Why ‘Assholes’? Focussing on the workplace, Prof Sutton lays out the damage that bullies, backstabbers and jerks cause. From absence and illness, through low engagement and poor productivity, to dangerously poor performance (such as medics mis-diagnosing) – Assholes have a Kryptonite-like effect on those around them. Worse, Assholism is contagious.
Starting with the Asshole Assessment, ‘How bad is it?’, the prof poses six diagnostic questions to help the reader assess their situation and appreciate the difference between ‘temporary’ and ‘certified’ Assholes. He also issues his ‘bias-busting mantra’: “Be slow to label others as assholes, be quick to label yourself as one.” Having given fair warning, the author then outlines survival strategies.

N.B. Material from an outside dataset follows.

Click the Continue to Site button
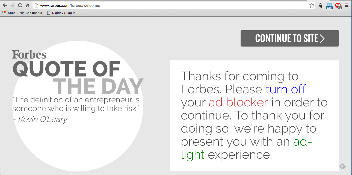This screenshot has height=175, width=352. point(290,38)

‘Make a clean getaway’ may be the best choice, whether the jerks are face-to-face or online. Yet we often suffer ‘Asshole blindness’, tell ourselves ‘lies’ and tolerate the bad behaviour. Prof Sutton helps us identify assholes ahead with ‘detection tips’ – my favourite being ‘all transmission and no reception’.
We can reduce our risk of over-exposure using ‘Asshole Avoidance Techniques’. Some of these are more prosaic, such as moving further away from the asshole and having a ‘backstage’ space where colleagues can commiserate. The ‘early warning system’ may be familiar to readers; for me the visual ‘asshole alert’ used by border staff shown on page 90 was worth the purchase price alone.

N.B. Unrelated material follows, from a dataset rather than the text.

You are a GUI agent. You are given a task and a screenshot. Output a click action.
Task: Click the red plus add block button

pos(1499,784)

But Prof Sutton isn’t just playing for laughs here: with ‘Mind Tricks That Protect Your Soul’ he outlines sound Cognitive Behaviourial Therapy (CBT) techniques that can help salvage self-respect in the face of sustained assholery. ‘Down-playing the threat’ is one approach; I particularly like the ‘Look back from the future’ technique (and have used it in various tough situations); and different ways to ‘tune-out’ can be tried. The chapter on ‘Fighting Back’ includes the unlikely tactic of ‘love-bombing’, but importantly gives warnings about the wrong ways to take on assholes.
Finally, the author reminds us to be sure we’re part of the solution – not the problem – when it comes to surviving assholes at work. Like the rest of this book, the advice is practical with clear steps and artful strategies, dispensed with a wide range of thorough research and everyday examples – from cabin crew to coffee shop staff, presidents to bus drivers. All delivered with great wisdom and warmth.